In consultation paper CP26/10, released this morning, the FCA outlines plans to simplify the rules for pensions and investments advice.
It said it wants to enable firms to better tailor their ongoing advice services.
The consultation paper detailed plans to moving from requirements to offer annual to periodic suitability reviews and clarifying that firms can charge fees for both personal recommendations and related services on an ongoing basis.
The regulator explained: “We want to enable advisers to offer a broader range of ongoing advice services, with a range of fees to meet different clients’ needs." The move is part of its ongoing plans for simplified advice.
It added: “While the rule changes we are proposing to make may be small, our ambition isn’t. We want to work closely with industry to collectively reframe how simpler advice propositions can be offered to consumers.”

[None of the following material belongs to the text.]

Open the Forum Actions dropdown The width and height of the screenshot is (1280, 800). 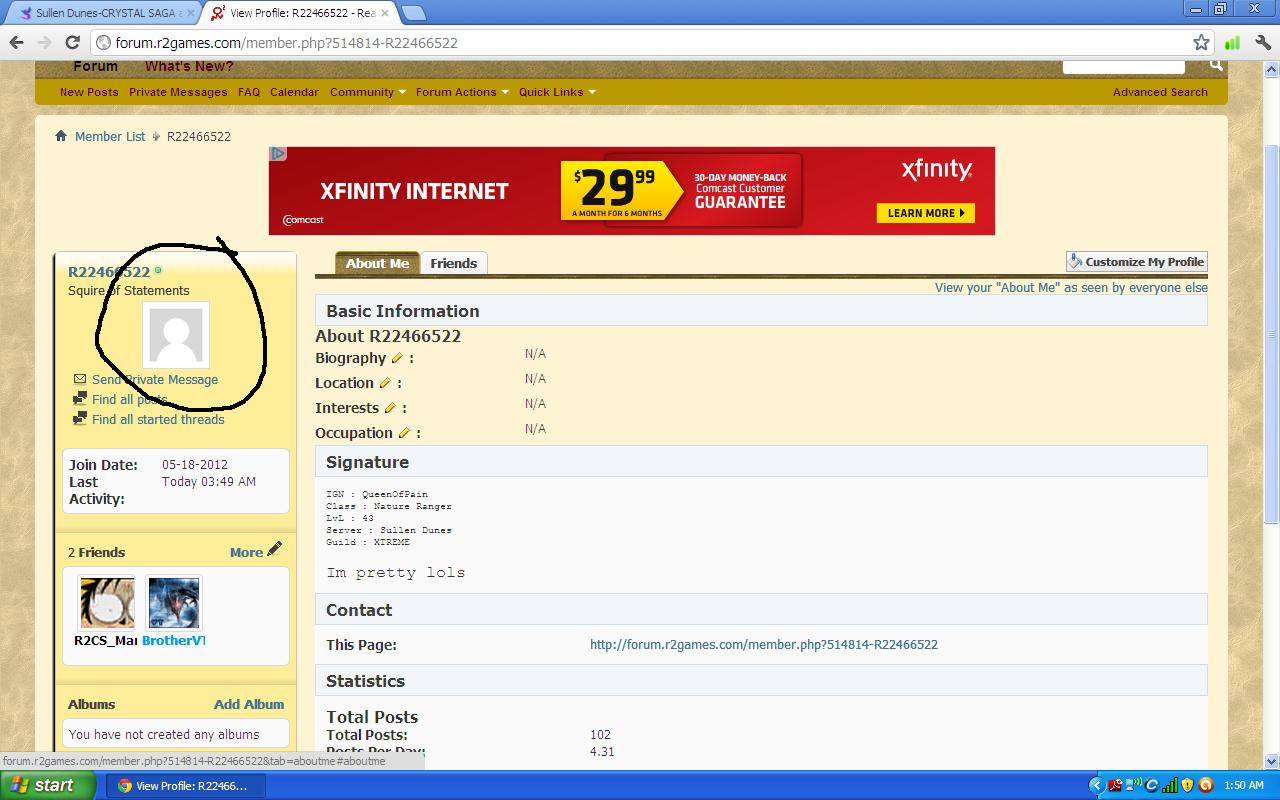461,92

While the regulator recognised the importance of regular suitability reviews, it said that many clients may not need this on an annual basis and that reducing the frequency could also lower the cost of advice.
The regulator added that advisers have told it that firms struggle to design commercially viable simplified advice models due to being unable to tailor their ongoing services to reflect customer needs because of current regulatory requirements for annual reviews.

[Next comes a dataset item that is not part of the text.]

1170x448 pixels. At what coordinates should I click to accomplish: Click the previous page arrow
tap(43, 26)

Under new rules advisers would be able to determine how often they carry out reviews with clients, based on an assessment of customer needs and in keeping with Consumer Duty.
The watchdog said that going forward its focus would be on ensuring firms’ ongoing service offerings comply with Consumer Duty and that it will, “monitor regulatory returns and complaints data, identifying outlier firms and conduct multi-firm reviews.”
The regulator also plans to carry out consumer research and work with advice firms to assess the impact of dropping the annual review requirement. It will also look at the legacy position of trail commissions which were charged on some investment products up to 2012 and may still be charged on pre-2012 sales.
It has called for feedback on whether the proposed changes would, “provide sufficient safeguards” with firms who decide to offer less frequent reviews but do not lower their pricing as a result.
In the FCA’s findings from its review of ongoing advice in February 2025, it found that suitability reviews were delivered annually in 83% of the cases it looked at, with 15% of clients either declining or not responding to an offer of a review.
Following a more in-depth review of the 20 largest advice firms by the regulator, several made large provisions for potential client refunds around ongoing advice.
So far Quilter has paid out £14m in client refunds under its ongoing advice review remediation programme and expects to pay another £56m, according to its most recent financial results.
St James’s Place also set aside £426m for potential client refunds after a review of ongoing advice. In its 2025 financial report SJP said that its historic ongoing service evidence (OSE) review was “progressing at pace” and there was an £18.7m post-tax additional release from the OSE provision at year-end, bringing the total released during 2025 to £82.1m. It anticipates completing the review this year.
Network Openwork has also set aside £2.4m for ongoing advice refunds, according to its latest financial statements.